Wednesday, 11 May 2022
Questions without notice and ministers statements
COVID-19
COVID-19
Ms SHEED (Shepparton) (14:25): My question is for the Minister for Health. With an average of 11 000 reported cases per day, up to 500 COVID patients in hospital and 70 to 100 Victorians per week dying from COVID-19, it is important that those most vulnerable in our community have access to the best public health advice and that it is widely available to help them understand how to protect themselves from serious illness or death. What steps is the government taking to fully inform members of our community, including aged, disabled, unvaccinated and other vulnerable groups, as to their level of risk from COVID-19 and what steps should they take to protect themselves in this current phase of the pandemic?
Mr FOLEY (Albert Park—Minister for Health, Minister for Ambulance Services, Minister for Equality) (14:25): Thank you to the honourable independent member for Shepparton for her question. Can I also give the member a bouquet for the leadership she has shown in the independent oversight committee that the Parliament set up into the pandemic response, playing that committee’s role in the most transparent, accountable system of pandemic response in the country, if not the world. That has brought a level of rigour and oversight to the government’s response, which drives us ever to do better in this area.
The honourable member’s question gives me the opportunity to, through the Parliament, share the message for all Victorians that despite the fact that we have record levels of vaccination and record levels of engagement around public health measures and through that are able to substantially ease the pandemic restrictions to the point where they are now, this pandemic is far from over. This pandemic still has a very long way to run, particularly as we manage our way through the normal business, sadly as usual, of respiratory and other conditions that we see in winter, the likelihood—we do not know yet—of some kind of peak in flu and in addition to that, as the honourable member outlined in her question, the importance of particularly the support for how the pandemic will play out in particular communities, particularly in the regions, I have to say. That is why it is so important that our regional communities continue to have independent voices such as those from the member for Shepparton that are not beholden to, for instance, the likes of Barnaby Joyce, who thinks that supporting Victoria’s healthcare system and infrastructure is somehow another foreign aid. I look forward to the people of Nicholls continuing the fine tradition that the honourable member for Shepparton has established—and seeing that played out in the federal vote—to make sure that her community can have these issues dealt with in the same independent manner in the federal Parliament as they are in the state Parliament.
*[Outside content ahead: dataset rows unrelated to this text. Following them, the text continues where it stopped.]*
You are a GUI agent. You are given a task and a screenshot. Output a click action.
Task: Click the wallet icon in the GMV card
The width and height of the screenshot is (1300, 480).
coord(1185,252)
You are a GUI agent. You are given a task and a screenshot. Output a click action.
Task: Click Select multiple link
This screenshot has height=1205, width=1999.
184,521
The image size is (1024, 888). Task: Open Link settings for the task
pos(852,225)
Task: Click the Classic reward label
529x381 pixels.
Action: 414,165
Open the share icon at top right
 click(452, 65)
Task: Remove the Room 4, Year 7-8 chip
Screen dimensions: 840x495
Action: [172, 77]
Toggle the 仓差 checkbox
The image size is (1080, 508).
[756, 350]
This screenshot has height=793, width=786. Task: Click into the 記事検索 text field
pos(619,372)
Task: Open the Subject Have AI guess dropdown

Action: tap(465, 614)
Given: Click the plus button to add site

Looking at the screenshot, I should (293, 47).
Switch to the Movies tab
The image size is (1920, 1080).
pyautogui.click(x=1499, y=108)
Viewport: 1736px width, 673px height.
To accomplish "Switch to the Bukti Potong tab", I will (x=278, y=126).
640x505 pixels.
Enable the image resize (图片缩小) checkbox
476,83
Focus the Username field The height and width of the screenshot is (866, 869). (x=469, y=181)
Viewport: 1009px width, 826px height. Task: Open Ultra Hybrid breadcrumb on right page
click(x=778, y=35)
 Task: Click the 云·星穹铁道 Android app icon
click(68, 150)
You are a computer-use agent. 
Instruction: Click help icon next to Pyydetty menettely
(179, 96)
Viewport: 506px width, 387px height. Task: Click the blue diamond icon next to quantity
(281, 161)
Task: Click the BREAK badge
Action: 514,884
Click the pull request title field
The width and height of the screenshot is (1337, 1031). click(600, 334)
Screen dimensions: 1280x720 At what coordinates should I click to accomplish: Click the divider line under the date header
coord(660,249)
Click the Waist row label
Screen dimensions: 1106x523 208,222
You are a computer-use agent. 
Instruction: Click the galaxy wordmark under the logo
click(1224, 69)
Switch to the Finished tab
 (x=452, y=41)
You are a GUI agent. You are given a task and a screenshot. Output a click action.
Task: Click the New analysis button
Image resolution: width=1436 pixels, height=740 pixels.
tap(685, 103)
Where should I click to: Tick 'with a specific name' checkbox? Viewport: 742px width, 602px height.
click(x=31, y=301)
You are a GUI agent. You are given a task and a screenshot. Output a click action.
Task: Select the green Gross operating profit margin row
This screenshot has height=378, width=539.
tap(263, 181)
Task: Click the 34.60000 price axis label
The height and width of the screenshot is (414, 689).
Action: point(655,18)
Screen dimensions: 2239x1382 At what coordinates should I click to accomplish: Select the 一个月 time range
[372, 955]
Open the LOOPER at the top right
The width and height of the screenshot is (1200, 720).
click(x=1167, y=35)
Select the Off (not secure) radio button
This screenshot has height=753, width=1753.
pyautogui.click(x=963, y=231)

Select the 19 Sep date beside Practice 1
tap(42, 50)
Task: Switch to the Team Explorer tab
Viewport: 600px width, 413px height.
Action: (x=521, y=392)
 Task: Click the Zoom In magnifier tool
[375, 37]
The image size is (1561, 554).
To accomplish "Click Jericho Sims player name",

But in regard to the issue that the honourable member deals with in her question, particularly when it comes to the issues of how vulnerable communities are dealt with through the ongoing long tail of the global pandemic, the important work, whether it is in the work in mental health that the honourable Deputy Premier is leading or whether it is in the area of support for vaccination programs for vulnerable communities that the honourable Minister for Disability, Ageing and Carers is delivering, right across the board these are important issues with a long way to go in this global pandemic.
Ms SHEED (Shepparton) (14:29:069:): As we see the pandemic orders being wound back and the community moving to a post-COVID era despite its continued prevalence, can the minister advise what steps the government is taking to support those people who are vulnerable in settings such as aged care and hospitals?
Mr FOLEY (Albert Park—Minister for Health, Minister for Ambulance Services, Minister for Equality) (14:29): Can I thank the member for Shepparton for her supplementary question and particularly her focus on aged care. We know that aged care continues to be an area of over-representation when it comes to the negative outcomes—together with other communities but in aged care in particular. It bears to mind, just to share this information with the Parliament, that from January to May of this year, 88 per cent of the deaths related to COVID in Victoria were people aged 70 and over. The largest group of those by far were in non-government, private residential aged care. Now, there is a whole range of reasons—people in that system are disproportionately over-represented with comorbidities—but amongst other groups these are the areas where we need all levels of government and community to work together to send the message that this global pandemic has a long way to run yet.